The data we will be reducting today is of NGC 6872, a pretty spiral observed with GMOS-South. The observing mode is optical imaging.
The data were obtained on November 1st, 2010 (UT). The Program ID is GS-2010A-Q-7. Data in g', r', and i'-band were obtained.
If you go to archive.gemini.edu and search on the program number, you will find that observations were also attempted twice in July. The weather interfered and the sequences were abandoned. We will ignore those observations and use the full 3-band sequence from November 1st, 2010. (File name root: 20101101)
Back in 2010, GMOS-South was equipped with the old EEV CCDs. (Now it has Hamamatsu CCDs.) The old CCDs were read with only one amplifier. This means that there is one extension per CCD. (There are 3 CCDs.) Also, with the old EEV CCDs, the fringing is quite significant in the i'-band. We will need to correct for that.
Because our pretty galaxy is an extended object, we can expect to use observations of a blank sky field to build a fringe frame of the i'-band. This will be covered during the tutorial.
Go to the Gemini Observatory Archive and search for the science data using the Program ID. You will find the following:
g'-band: S20101101S0079 to 82
i'-band: S20101101S0083 to 86
r'-band: S20101101S0087 to 90
At this time, also notice the tab Load Associated Calibrations. That's the magic trick to find the calibrations.
We will be doing the i' band reduction together.

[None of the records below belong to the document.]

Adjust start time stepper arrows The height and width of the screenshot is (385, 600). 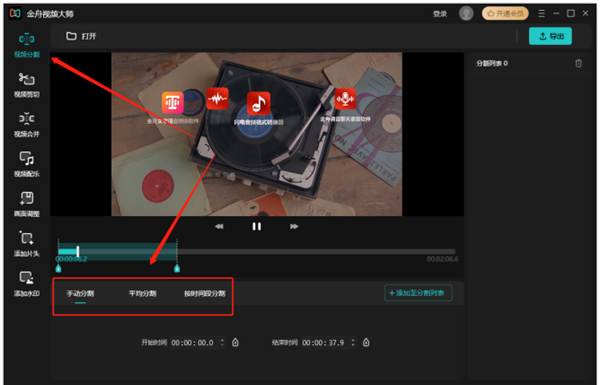(222, 342)
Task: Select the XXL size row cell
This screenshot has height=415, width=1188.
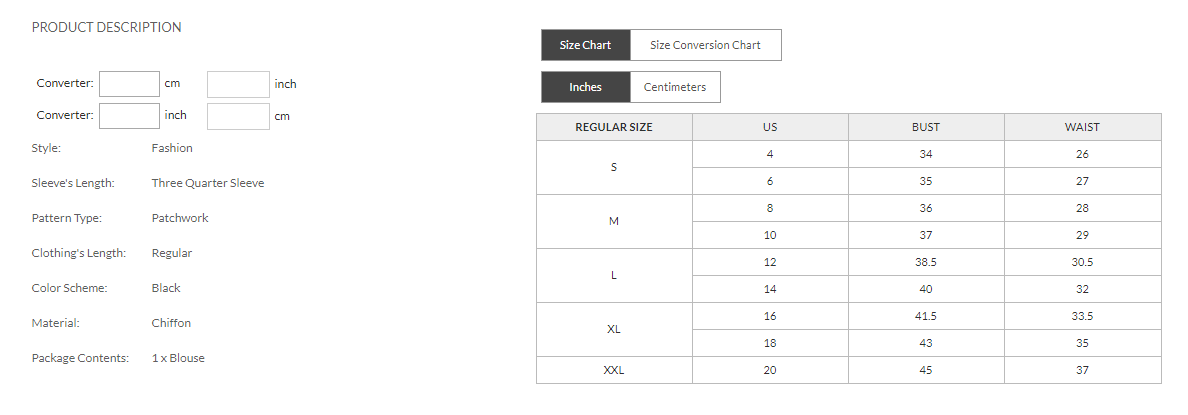Action: 614,370

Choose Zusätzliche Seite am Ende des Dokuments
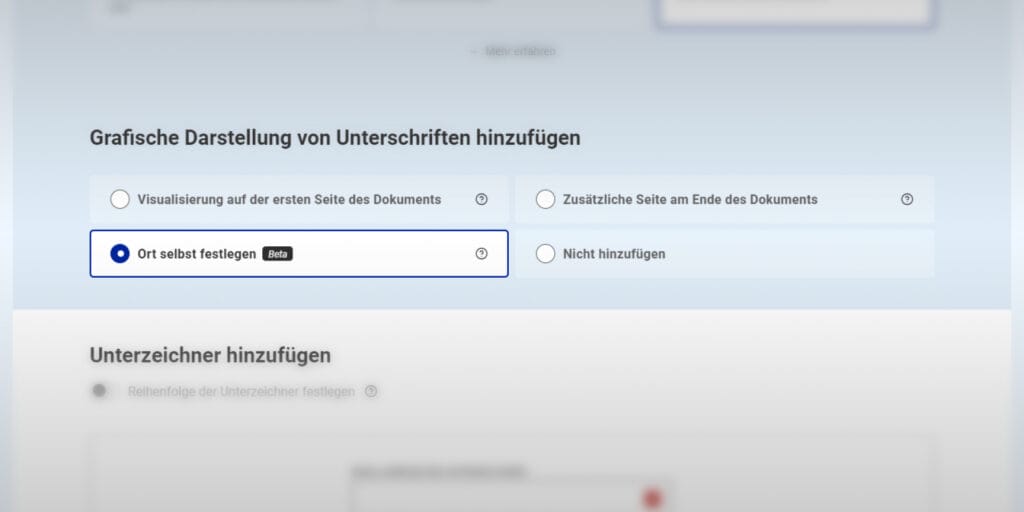click(x=545, y=199)
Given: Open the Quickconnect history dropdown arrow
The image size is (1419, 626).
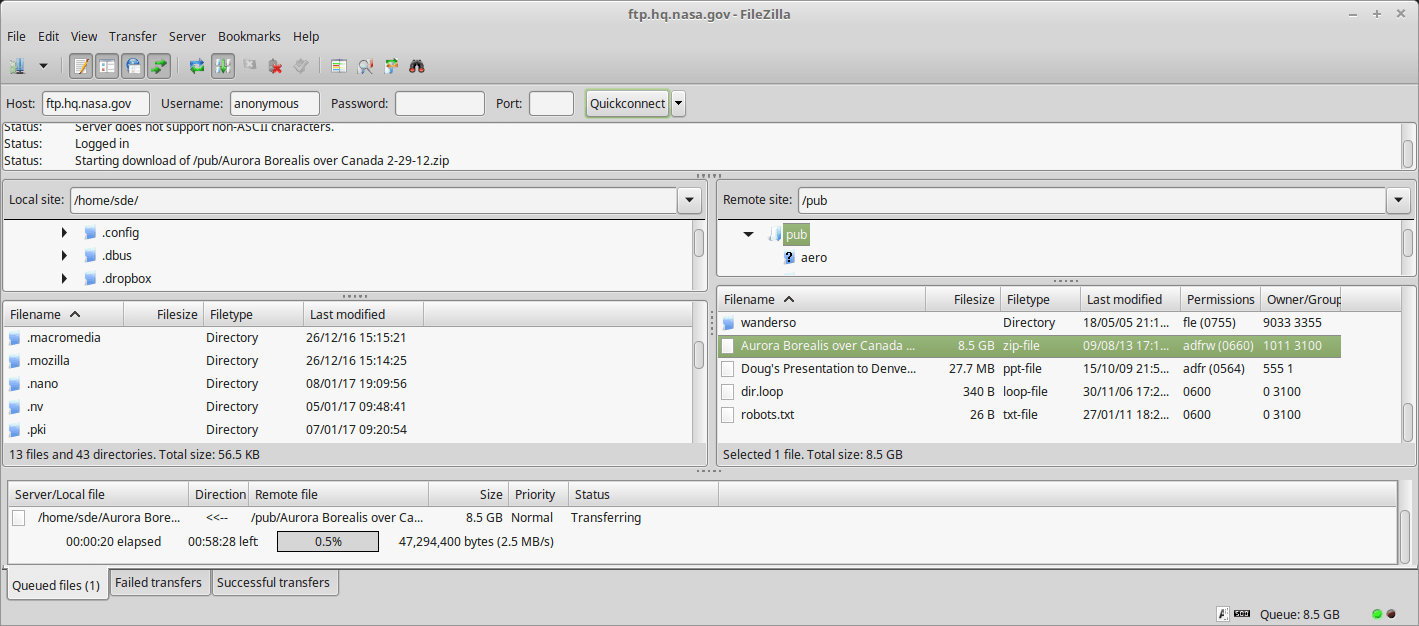Looking at the screenshot, I should 678,103.
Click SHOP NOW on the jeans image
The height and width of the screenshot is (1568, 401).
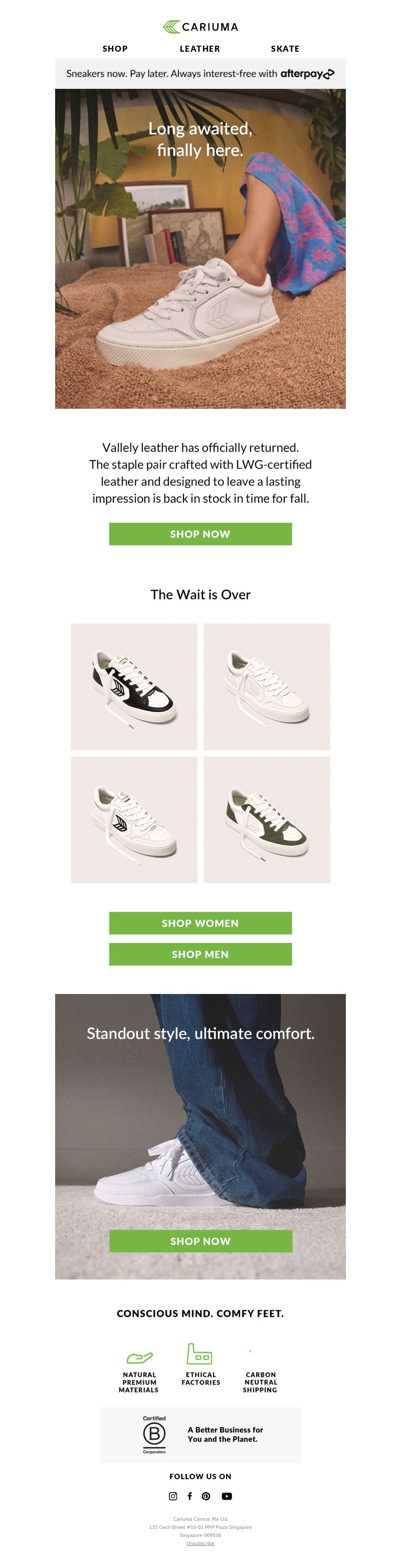pos(200,1240)
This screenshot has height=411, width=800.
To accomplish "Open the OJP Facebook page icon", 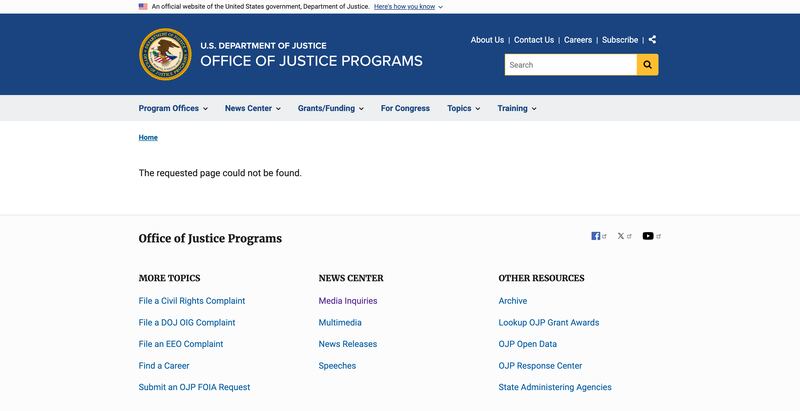I will pyautogui.click(x=596, y=236).
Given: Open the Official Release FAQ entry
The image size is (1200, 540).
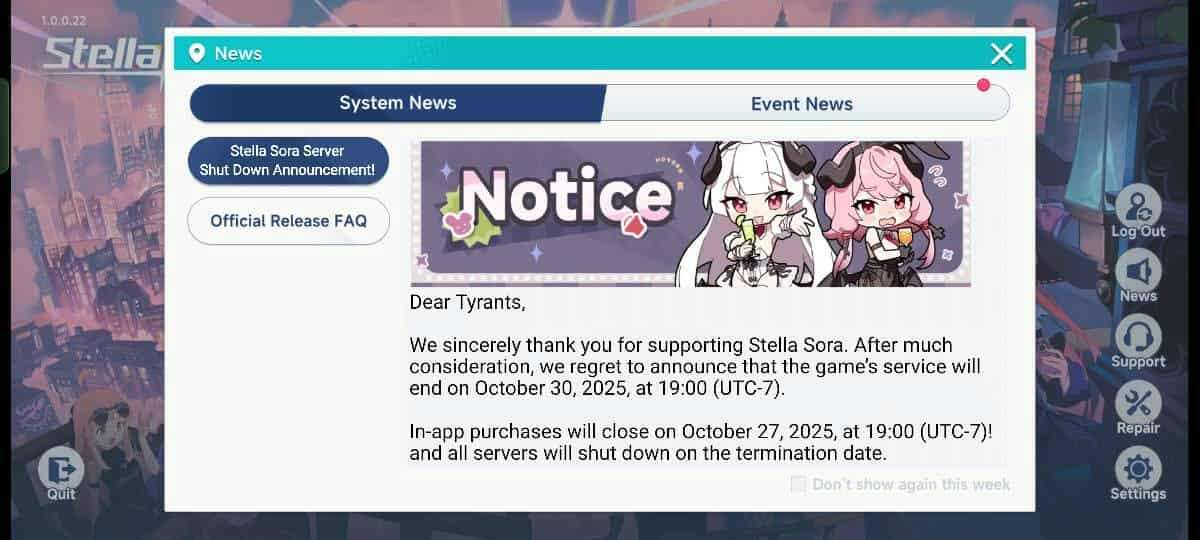Looking at the screenshot, I should tap(288, 221).
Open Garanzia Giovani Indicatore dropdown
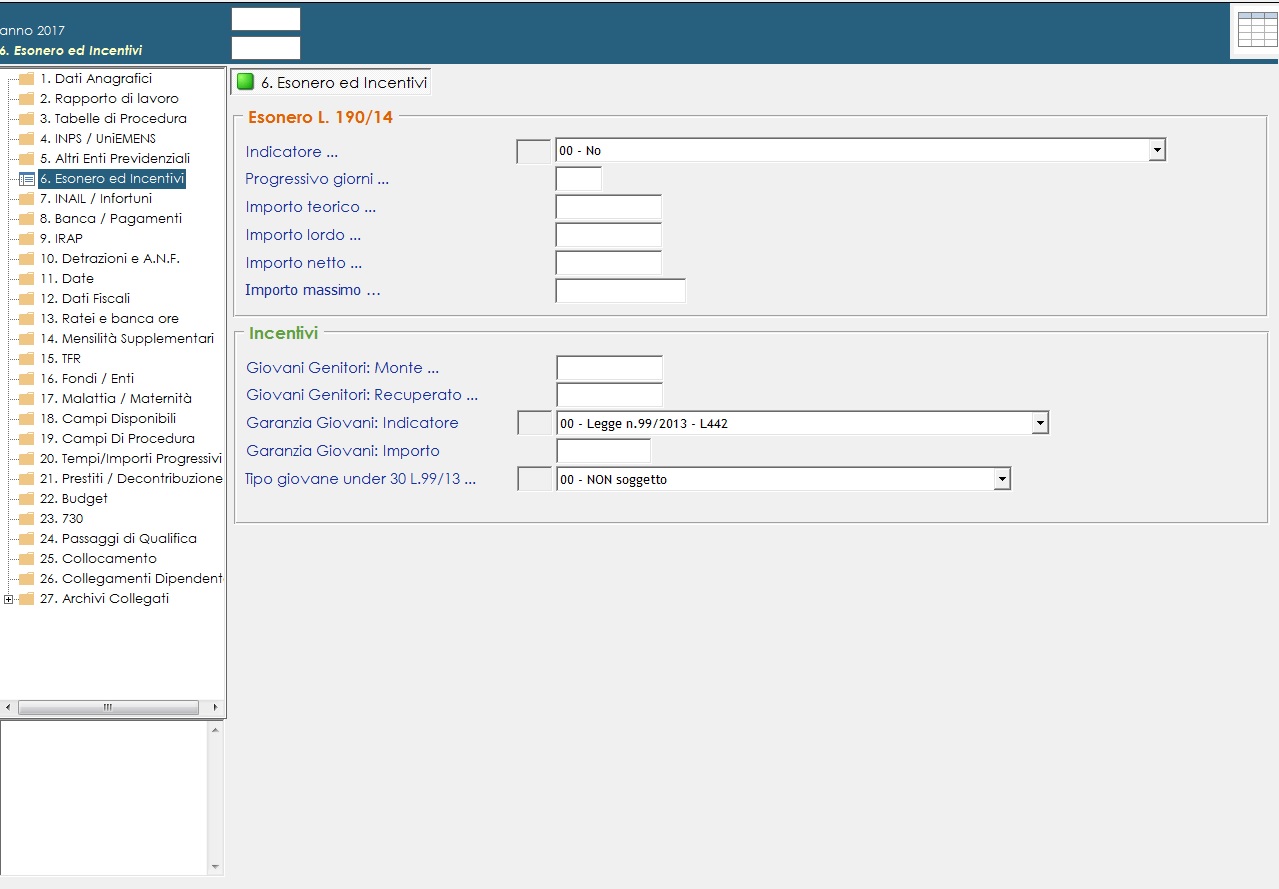1279x889 pixels. (x=1040, y=423)
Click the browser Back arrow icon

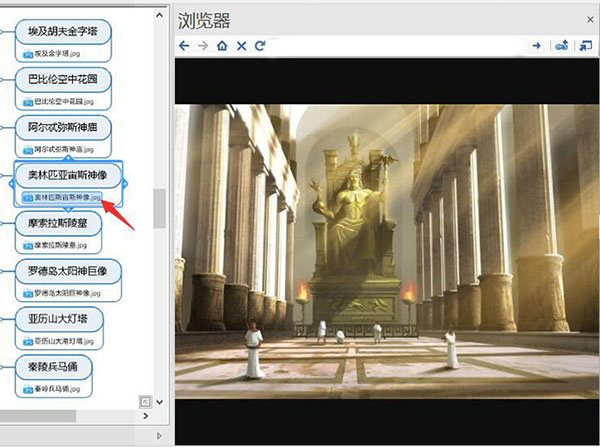coord(184,46)
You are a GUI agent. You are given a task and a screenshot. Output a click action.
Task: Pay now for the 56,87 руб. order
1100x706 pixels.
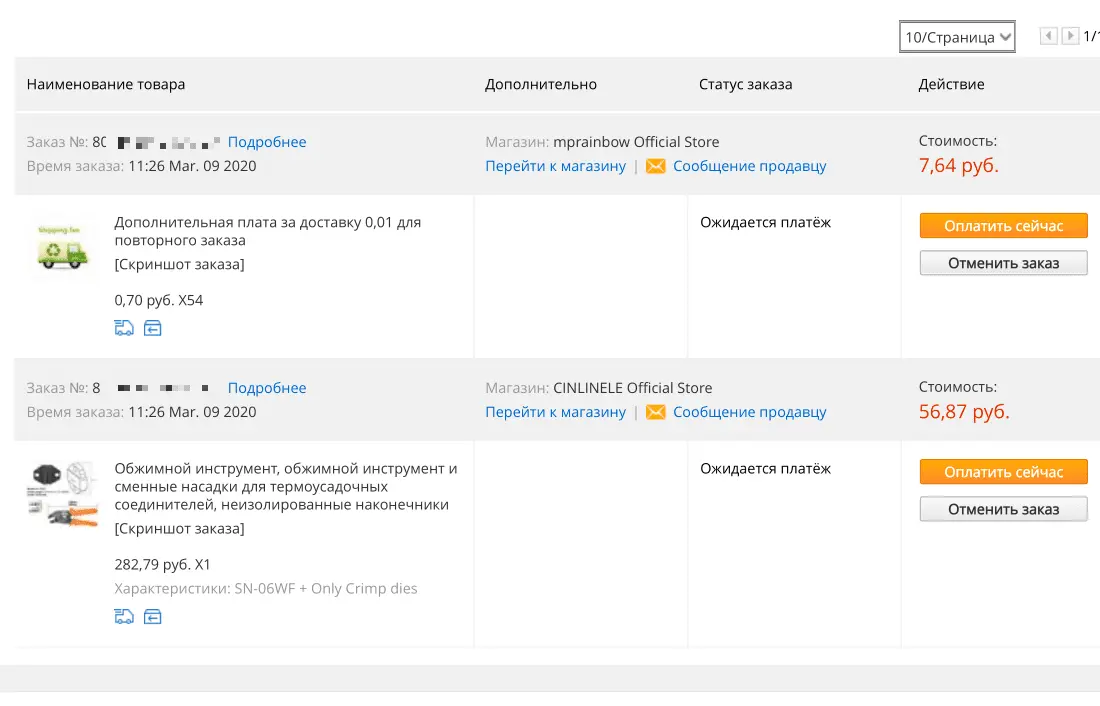click(1003, 472)

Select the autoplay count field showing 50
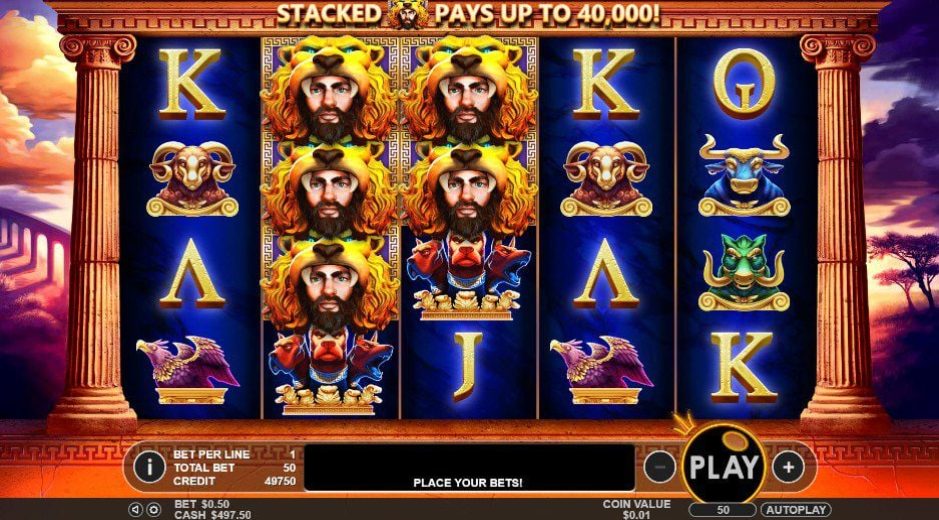(723, 510)
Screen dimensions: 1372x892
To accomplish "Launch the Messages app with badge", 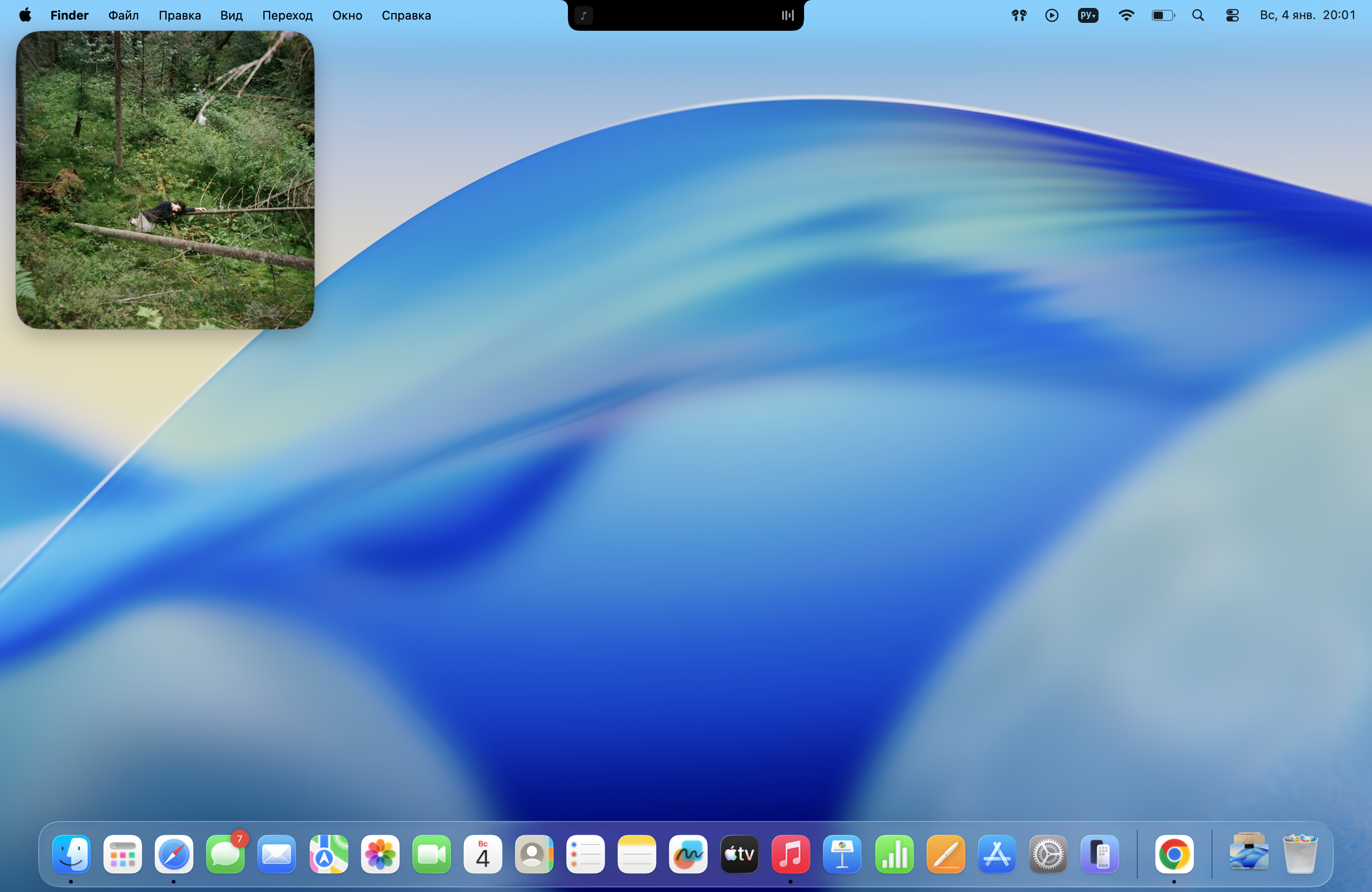I will [225, 854].
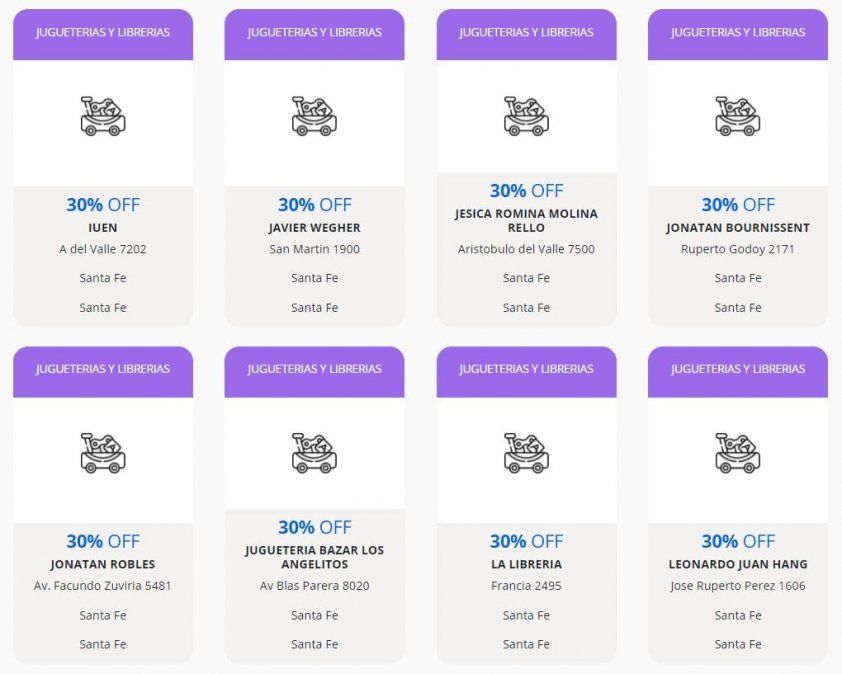Click purple Jugueterias y Librerias header above IUEN
The height and width of the screenshot is (674, 842).
tap(103, 33)
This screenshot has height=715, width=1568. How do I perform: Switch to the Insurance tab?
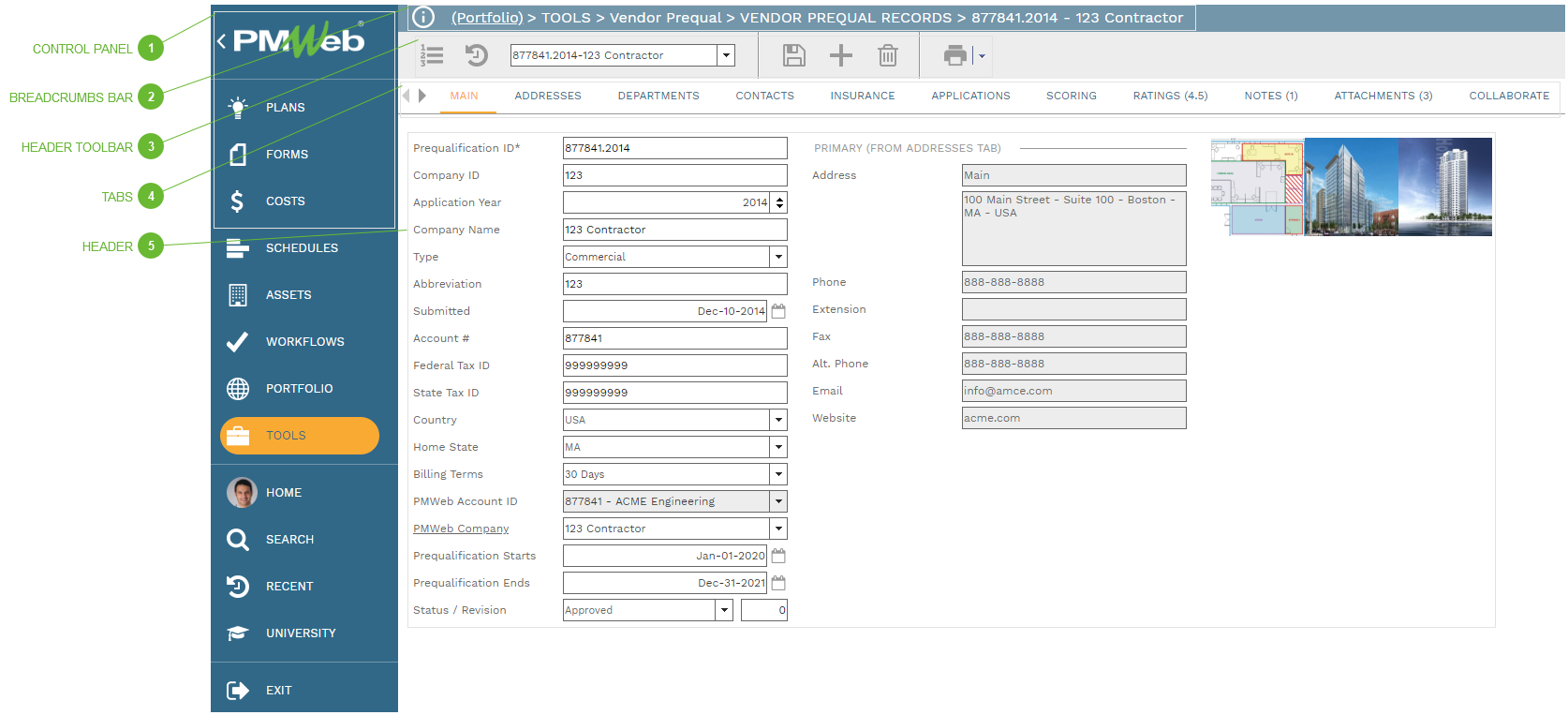pyautogui.click(x=862, y=96)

It is the most quirky.
Then, you will use the "Exercise Template" notebook to create the r'-band and the g'-band notebooks and reduce the data. To use the template, open it, copy it, rename the copy, and start figuring out what data goes with what. Remember to use the Gemini Observatory Archive (archive.gemini.edu and the information above. Suggestion: Start with the g'-band, it's a touch easier than the r'-band.
Finally, for fun, we will try to create an RGB image from the processed data.
The data discovery and association is done with: archive.gemini.edu
The notebooks are:
But before we dig in, let's make sure that IRAF is configured correctly. I assume here that Ureka has already been installed and activated. If you haven't already configured IRAF do this:
% cd
% mkdir iraf
% mkiraf
Say 'yes' to "initialize uparm"
Set the terminal to 'xterm' or 'xgterm -sb'. (IRAF prefers xgterm, PyRAF doesn't care)
This will create a login.cl, IRAF requires this. PyRAF automatically looks in $HOME/iraf/ to find the login.cl.